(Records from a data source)
####################

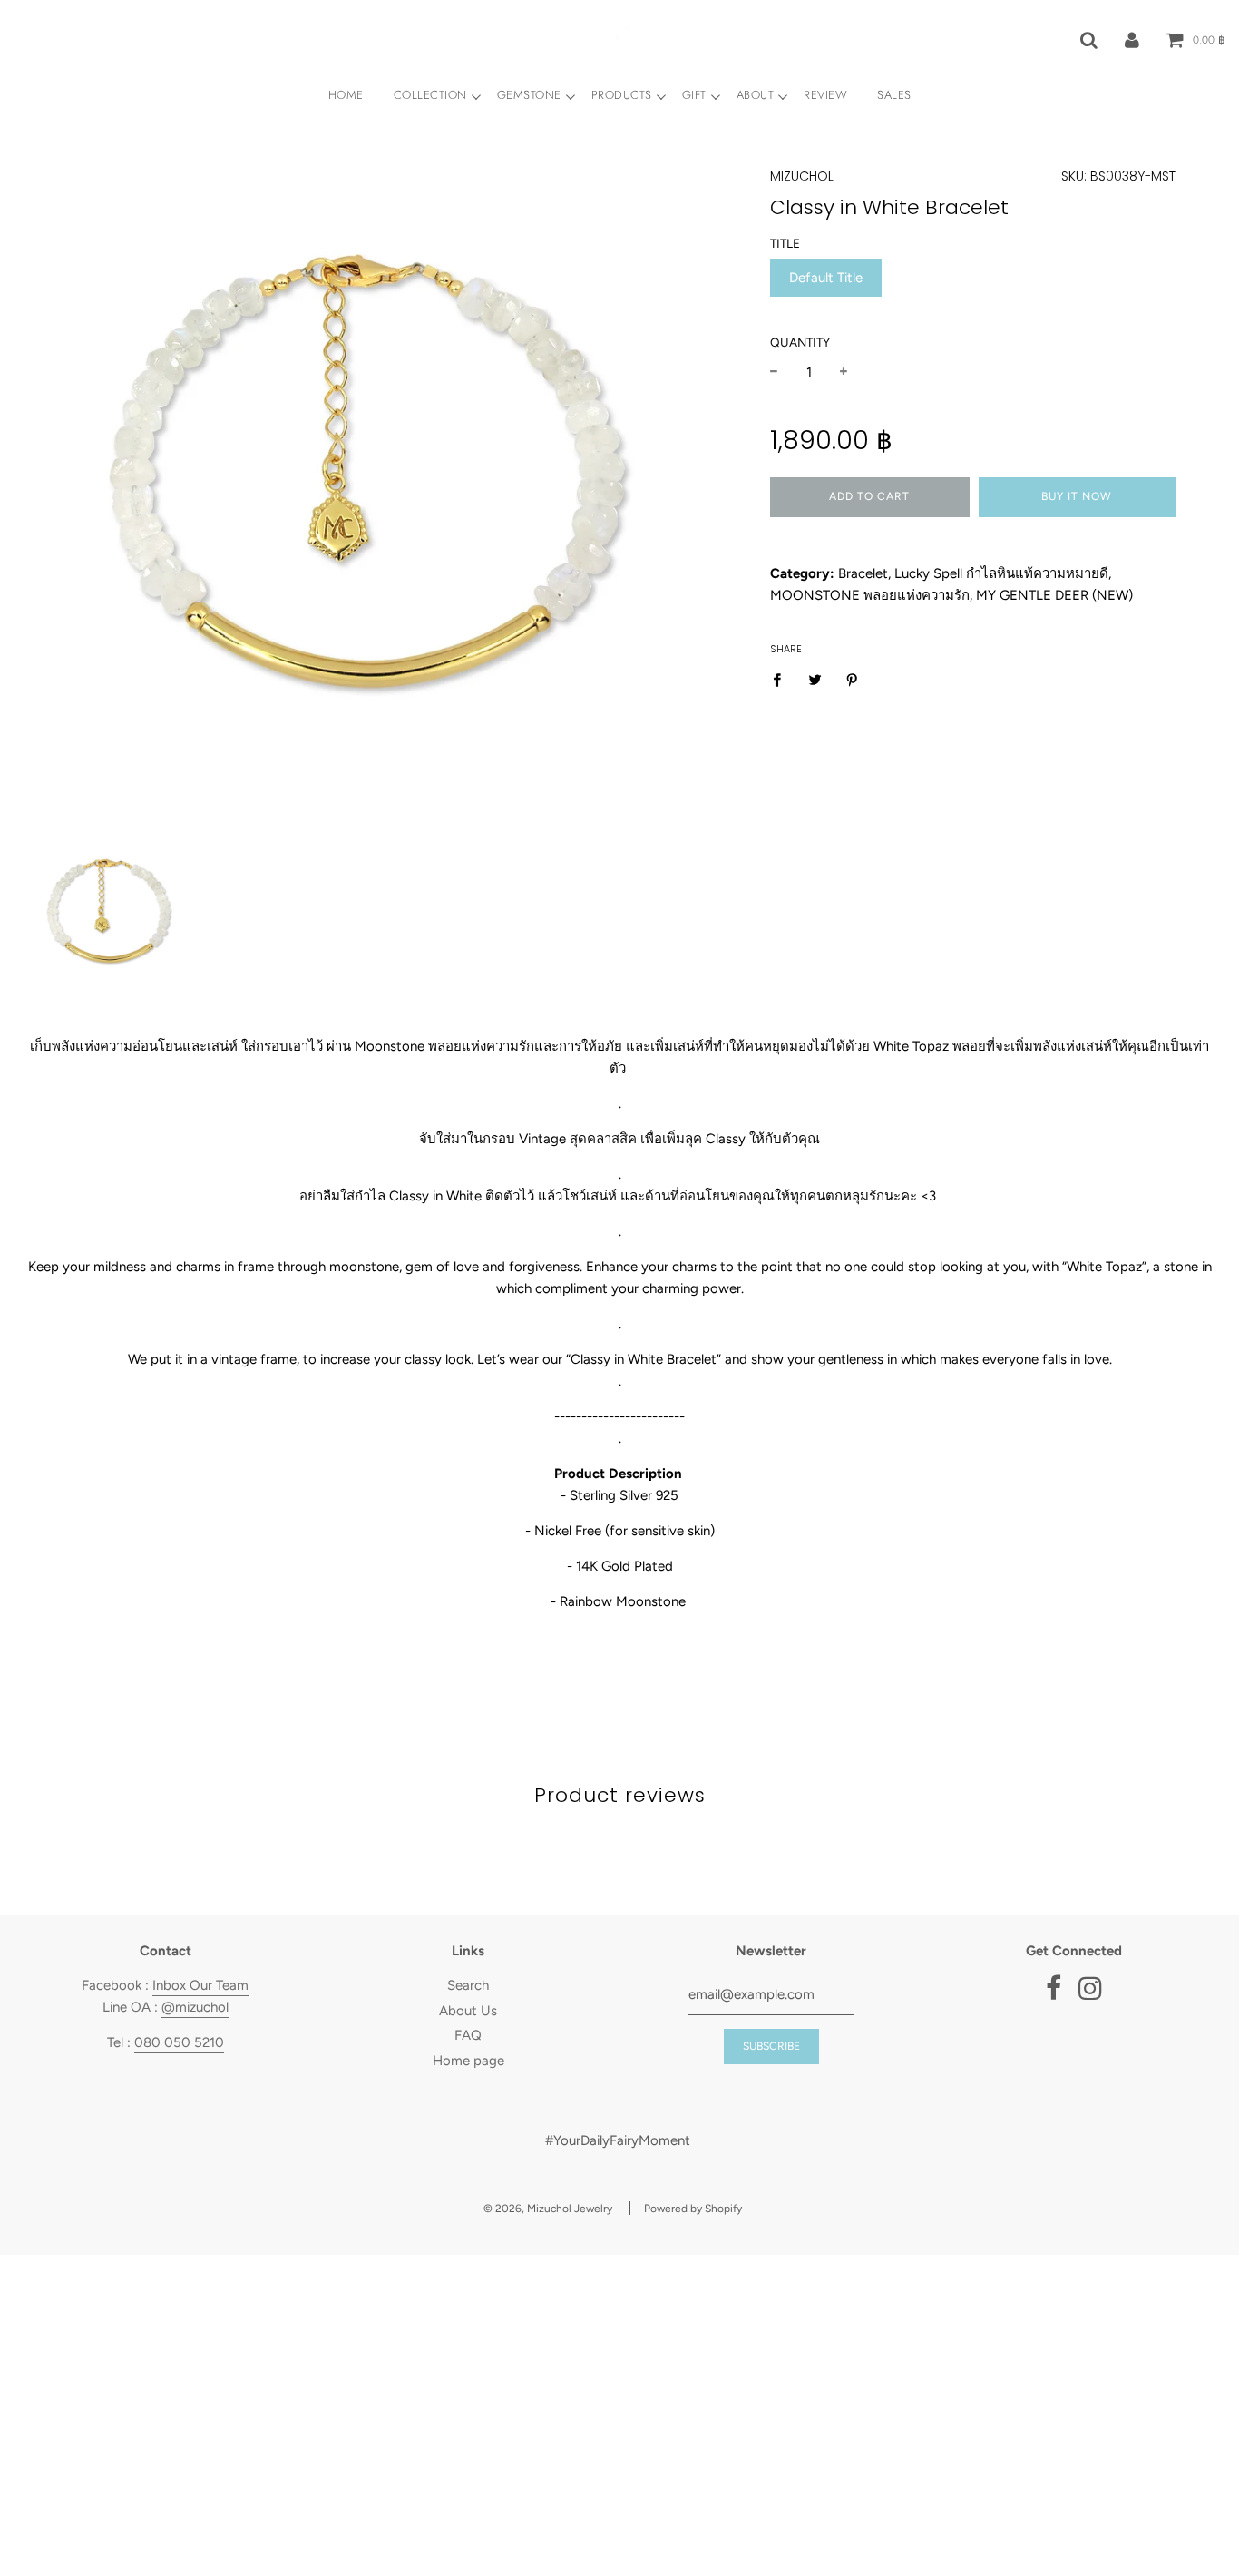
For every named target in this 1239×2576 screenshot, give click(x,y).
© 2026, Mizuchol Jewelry (547, 2208)
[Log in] (1132, 39)
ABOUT (756, 95)
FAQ (468, 2035)
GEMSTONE (529, 95)
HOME (346, 95)
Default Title (826, 277)
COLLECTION (430, 95)
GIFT (694, 95)
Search (468, 1985)
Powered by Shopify (693, 2208)
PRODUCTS (621, 95)
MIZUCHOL (802, 176)
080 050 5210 (179, 2042)
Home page (468, 2060)
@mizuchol (195, 2007)
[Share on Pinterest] (852, 679)
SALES (894, 95)
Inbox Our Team (200, 1985)
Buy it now (1076, 496)
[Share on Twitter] (815, 679)
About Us (468, 2011)
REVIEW (825, 95)
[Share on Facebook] (782, 679)
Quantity (800, 342)
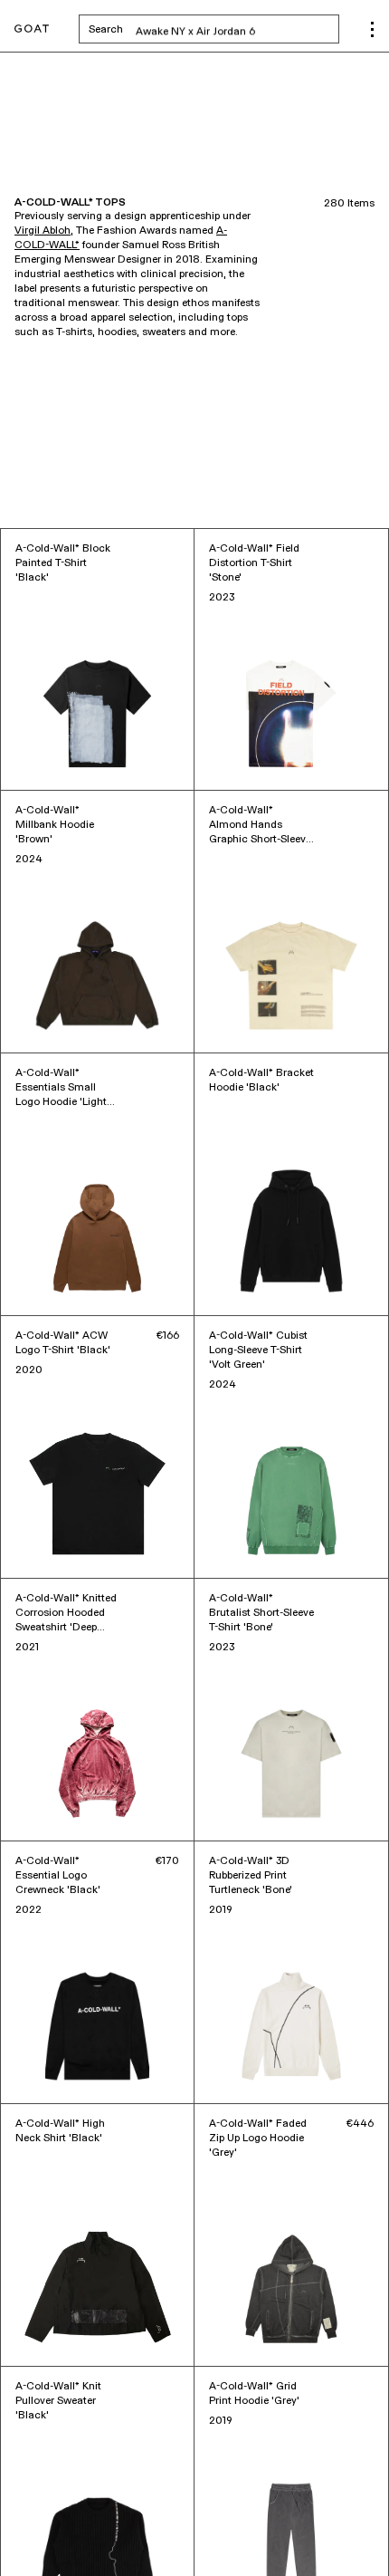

####################

Leave the pictures behind and transcribe every record above exactly.

◆ EXPECTED ANSWER ◆
For every named target in this 1239×2576 screenshot, give click(x,y).
© 2026, Mizuchol Jewelry (547, 2208)
[Log in] (1132, 39)
ABOUT (756, 95)
FAQ (468, 2035)
GEMSTONE (529, 95)
HOME (346, 95)
Default Title (826, 277)
COLLECTION (430, 95)
GIFT (694, 95)
Search (468, 1985)
Powered by Shopify (693, 2208)
PRODUCTS (621, 95)
MIZUCHOL (802, 176)
080 050 5210 (179, 2042)
Home page (468, 2060)
@mizuchol (195, 2007)
[Share on Pinterest] (852, 679)
SALES (894, 95)
Inbox Our Team (200, 1985)
Buy it now (1076, 496)
[Share on Twitter] (815, 679)
About Us (468, 2011)
REVIEW (825, 95)
[Share on Facebook] (782, 679)
Quantity (800, 342)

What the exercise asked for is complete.